Alyce Maxey and Lyndell McAllister have been selected as the honorees for the 2014 Unity Honors luncheon, which for 10 years has honored Longview residents who “help lead social justice and equality matters including enhancing race relations efforts in the city.”
“No one in their right mind volunteers unless they have the desire to make life better for someone else,” said Maxey, a 77-year-old Henderson native who serves at the Kilgore Crisis Center, the Wesley Foundation, Hope Haven Home for Women, Newgate Mission and the Gregg County Historical Museum.
Maxey said she didn’t expect the honor for the work she has done.
“I do absolutely nothing for those reasons,” she added.
She graduated from St. Phillips College in San Antonio with a degree in education and moved to Longview in 1952. Maxey and her husband Lesley have one son, Greg. Maxey has worked for Longview ISD, Gregg County and served as the first court clerk in Easton.
For 25 years, she and her husband worked at their family-owned business, Tip Top Cleaners in South Longview.
“Mrs. Maxey is one of the most humble people I have had the pleasure of meeting,” said Keeta King, the city of Longview liaison to the Unity and Diversity Committee, which hosts the event. “She just likes to do what she does, and she doesn’t care who gets the credit.

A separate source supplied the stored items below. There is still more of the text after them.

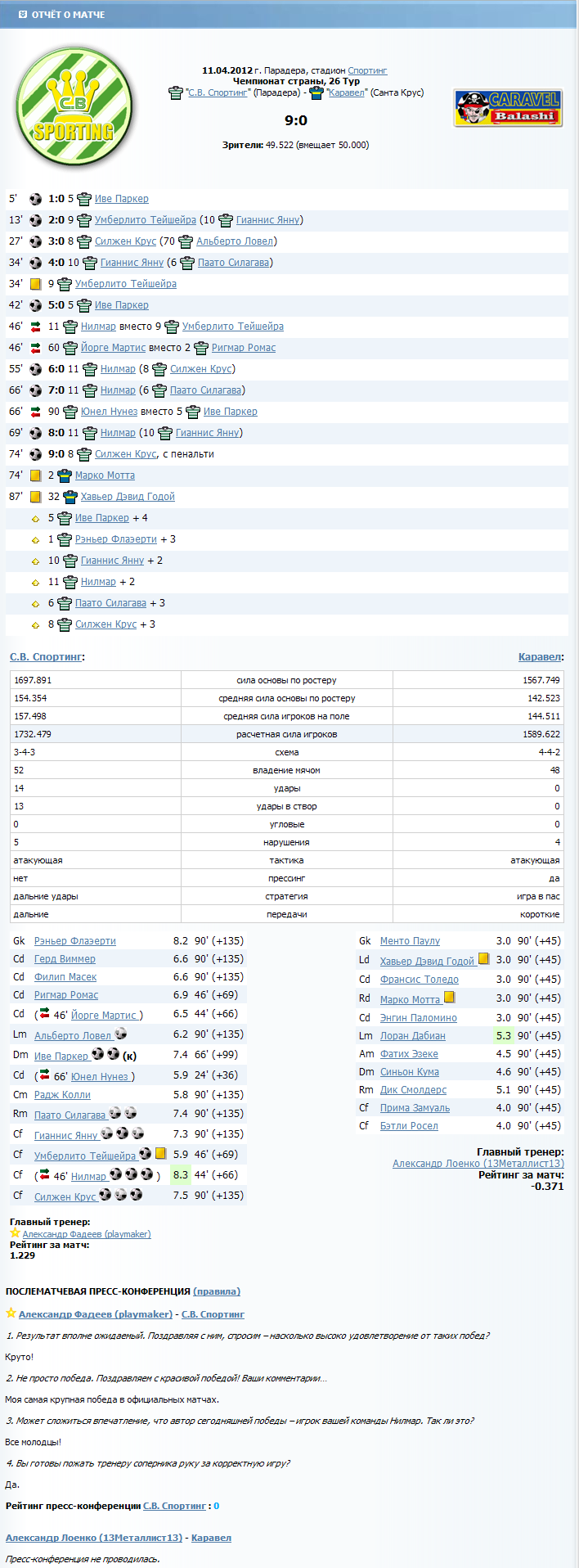Viewport: 579px width, 1568px height.
Task: Click the ball icon for the 5' goal
Action: (x=35, y=199)
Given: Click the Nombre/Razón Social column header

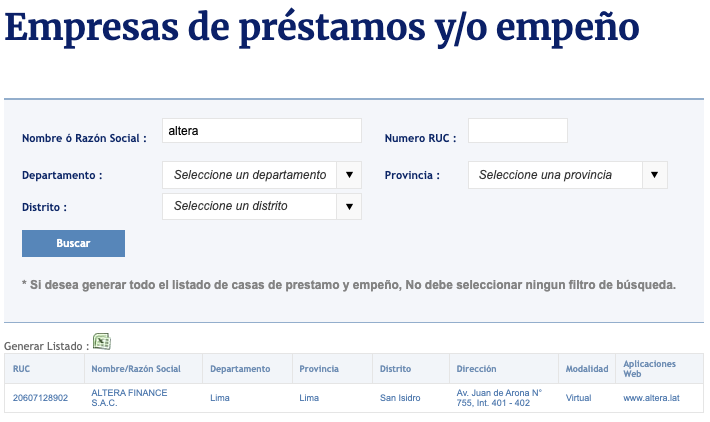Looking at the screenshot, I should [136, 369].
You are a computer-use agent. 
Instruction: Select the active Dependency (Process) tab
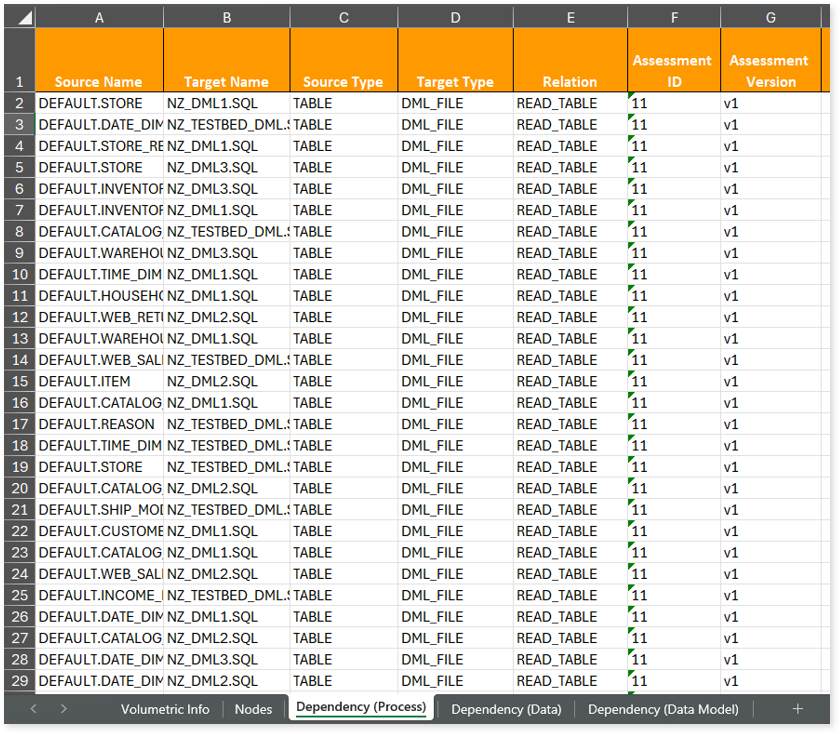click(361, 708)
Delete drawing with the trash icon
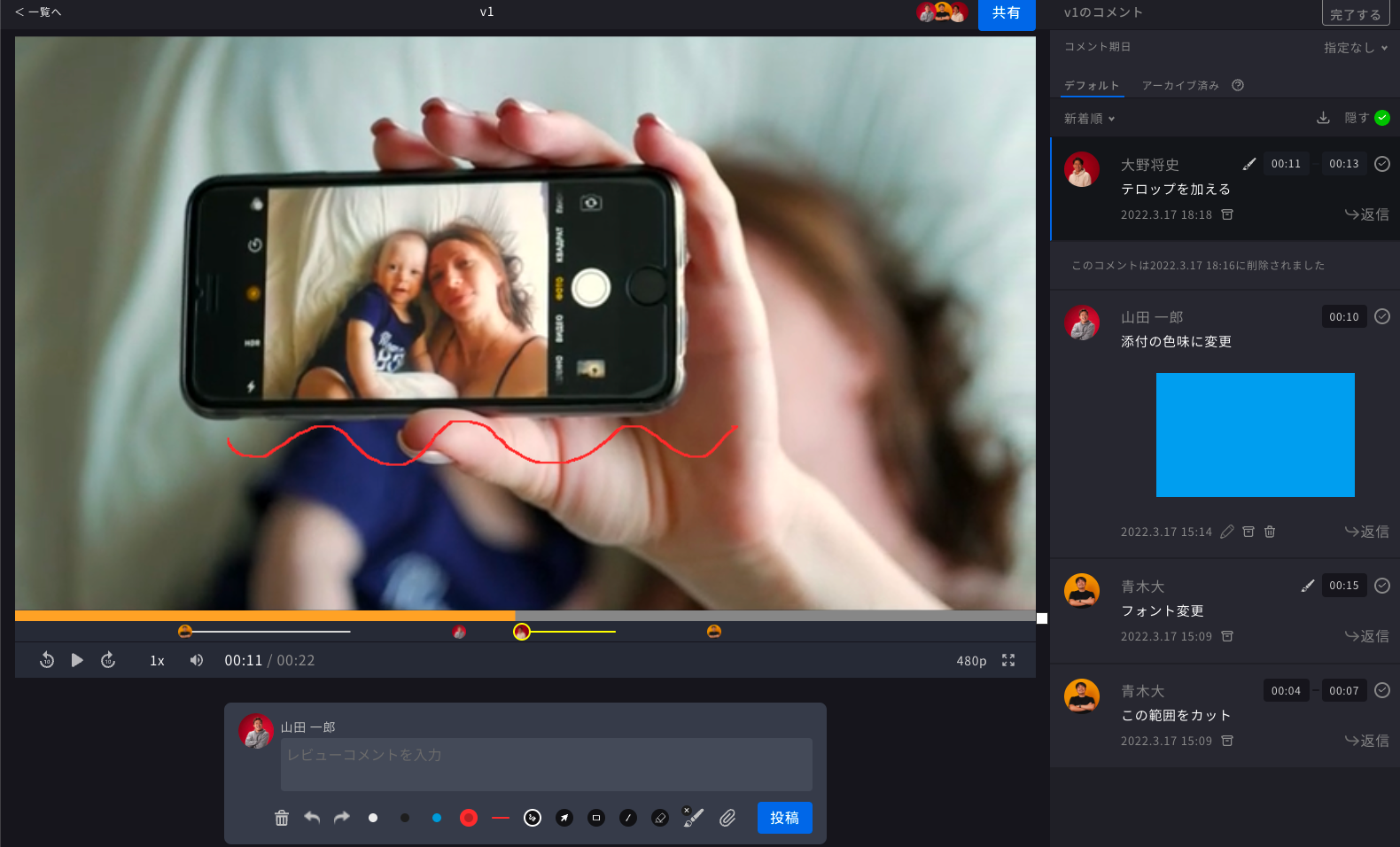The image size is (1400, 847). click(282, 818)
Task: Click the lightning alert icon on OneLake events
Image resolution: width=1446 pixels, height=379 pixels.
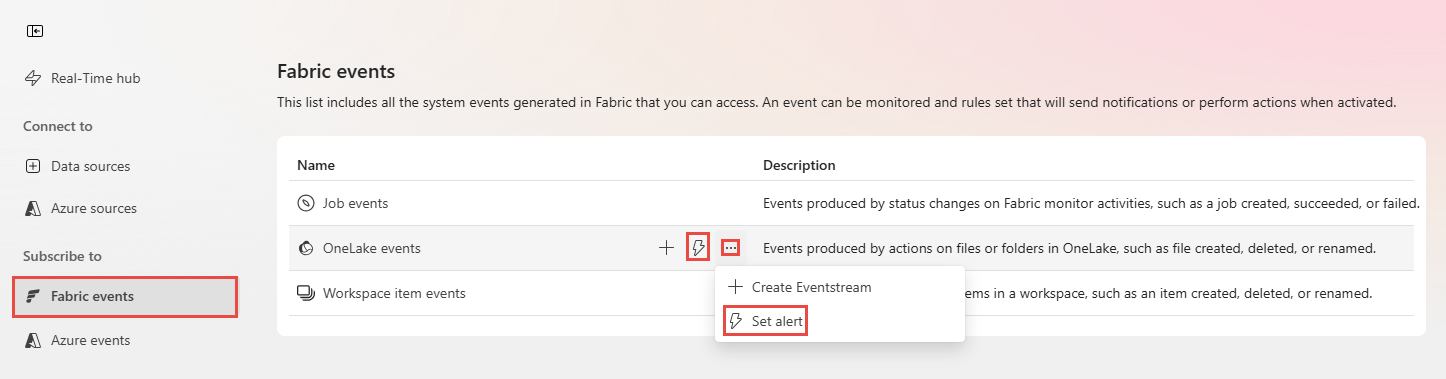Action: pyautogui.click(x=699, y=247)
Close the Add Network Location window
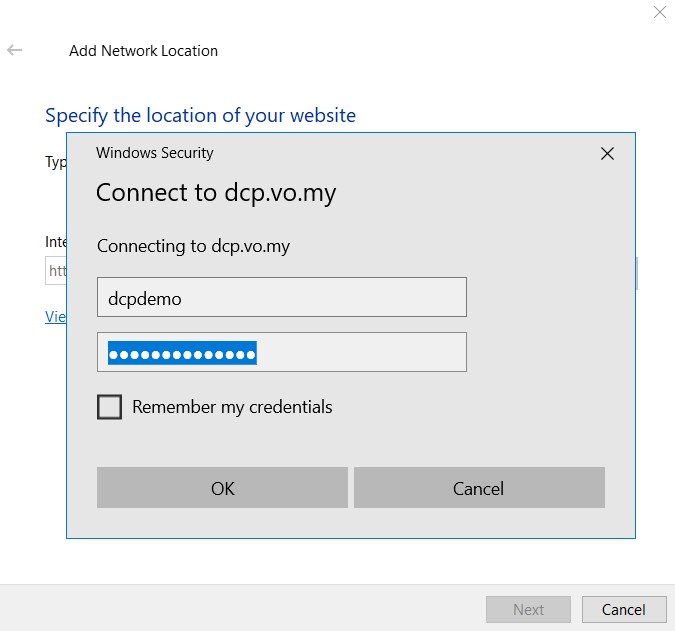This screenshot has height=631, width=675. point(659,12)
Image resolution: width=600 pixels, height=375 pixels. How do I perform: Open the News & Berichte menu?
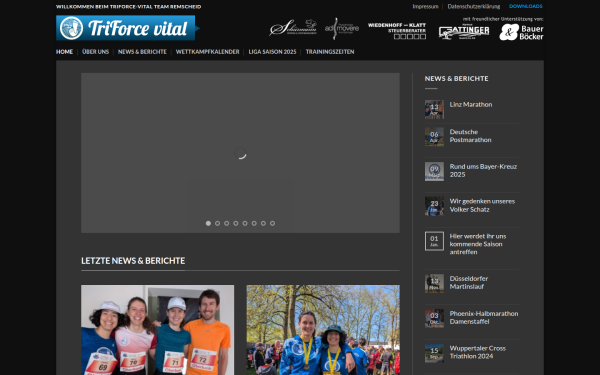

She has an uncanny knack for bringing people from diverse backgrounds and lives together.”
The second honoree, McAllister, is a social worker who became a contract worker with the city of Longview in 1992 and helped guide a community coalition to address the issues of alcohol and other drug abuse with the Longview Drug Task Force, now known as Partners in Prevention.
She helped create Bridges Out of Poverty, a project aimed to help children and families break free of poverty, and has served on the East Texas Council on Alcohol and Drug Abuse, Parenting Resource Center of East Texas, Zonta Club, Pine Tree Education Foundation and the Junior League of Longview.
“It’s a huge honor; a very humbling honor,” McAllister said. “I think what I know is not from me personally, but what I have learned is from all those people who have taught me along the way.”
Through her years working with the Unity and Diversity Committee, which also sponsors the city’s multicultural festival, she said she had learned a lot but called herself “a work in progress.”
“Frankly, I don’t feel anywhere close to being able to really share that (honor). All I can say is that several of (the previous honorees) have played such a huge role in my own personal development. They have aided in me understanding the importance and benefits of really embracing diversity and having that be a part of our work and life and community,” McAllister said.
Tim Watson from LeTourneau University will be the master of ceremony for the event, which is scheduled for 11:30 a.m. Jan. 30 at Maude Cobb Convention and Activity Center.
Tickets can be purchased for $15 through Jan. 20 online at http://getmeregistered.com/UnityHonorsLuncheon and are available at Partners in Prevention, 140 E. Tyler St, No. 400; Broughton Recreation Center, 801 MLK Blvd.; Barron’s Bookstore, 405 W. Loop 281; Longview ISD Education Support Center, 1301 E. Young St; and Longview Public Library, 222 W. Cotton St. No tickets will be available on the day of the luncheon.